Wednesday, August 01, 2007

Your own information trails across the web

The TrailFire add-on, for Firefox (my new favorite browser), is fantastic! It is incredibly useful for exploring the web, keeping track of your train of thought across websites, sharing your train of thought with other people, and more that I'm sure I just haven't figure out yet.

As of now, I am using it to do several things:
1. Save pages in categories instead of using bookmarks and writing notes to remind me of why I saved them.
2. I share my real estate finds with my boyfriend so that we can both check out listings, add to, and edit the list.
3. Save and send articles that I find interesting to other people.
It's great, once you start using it, you will see how useful it is as you sift through the endless information on the web. No longer do you have to waste paper and kill trees to simply remember something you find.
clipped from trailfire.com

Trailfire rewires the web to your interests. It guides you as you browse, suggesting where
you can find information related to any page you're on at anytime. It also lets you make
your own connections on the web - to link pages that relate to a topic from your own point of view.

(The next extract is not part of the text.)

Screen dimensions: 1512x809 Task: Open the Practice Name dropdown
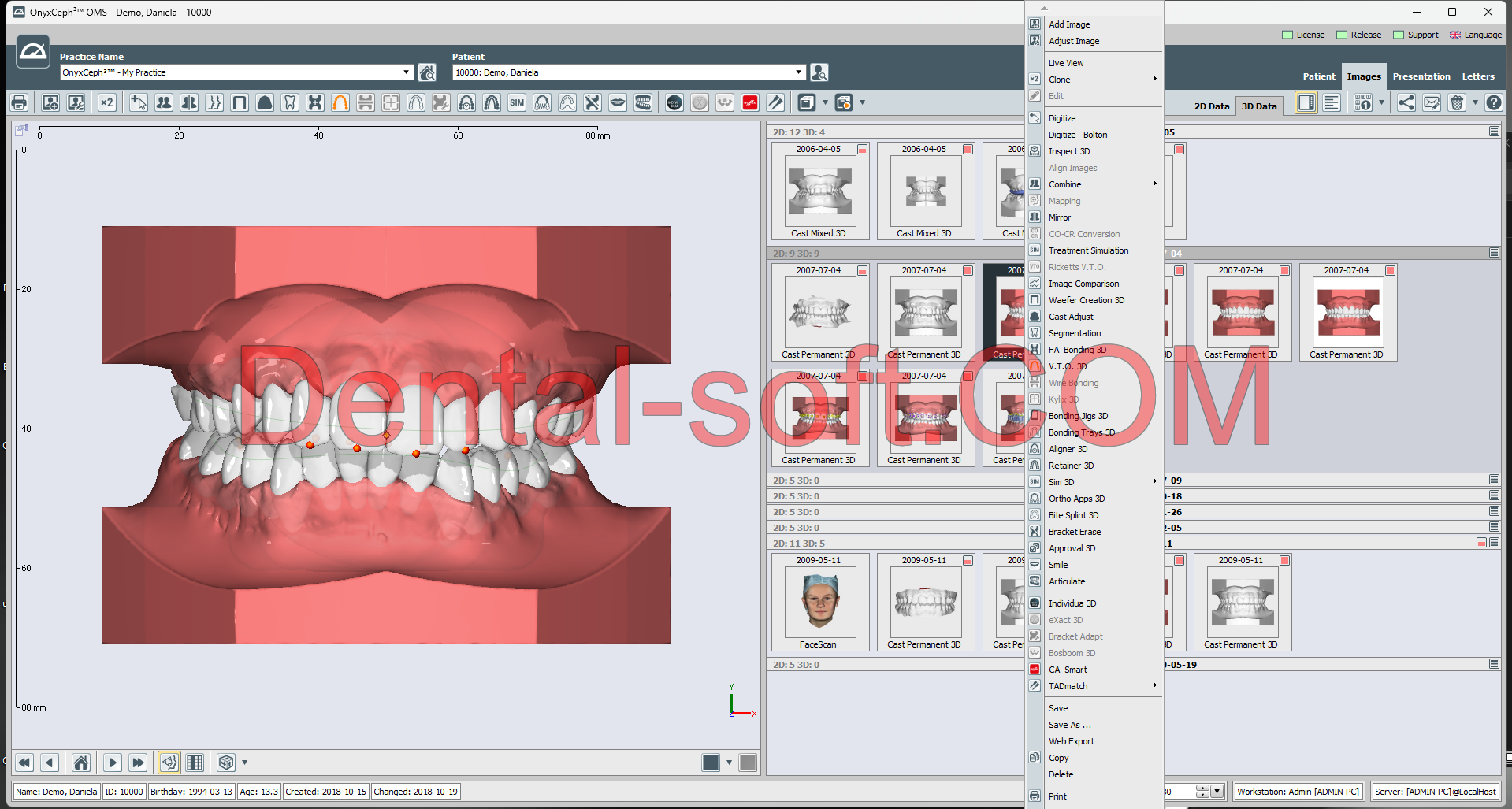[406, 72]
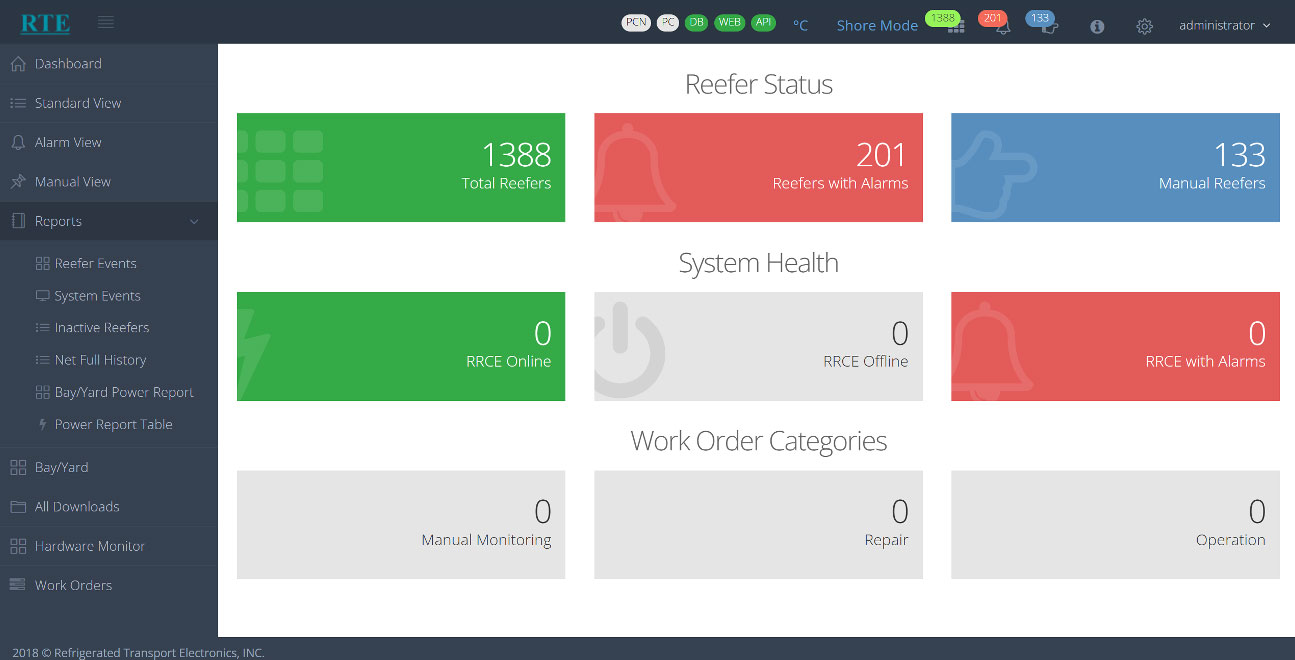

At its heart, Trailfire is a community of people helping each other cut through the clutter
on the web. By empowering individuals to distill the web, drawing on their knowledge and
adding their opinions, Trailfire creates a web of meaning.

From there, Trailfire's proprietary technology mines every page in a trail to develop an
understanding of the concepts on it. It uses this expertise to match each individual's
interests to the other trails that are most relevant.

The basic building block of Trailfire is the trail - a collection of web pages on a subject
or concept, hand built and annotated by a trail creator (we call them "guides") on each page.
Trails run the gamut from practical to evangelical to whimsical.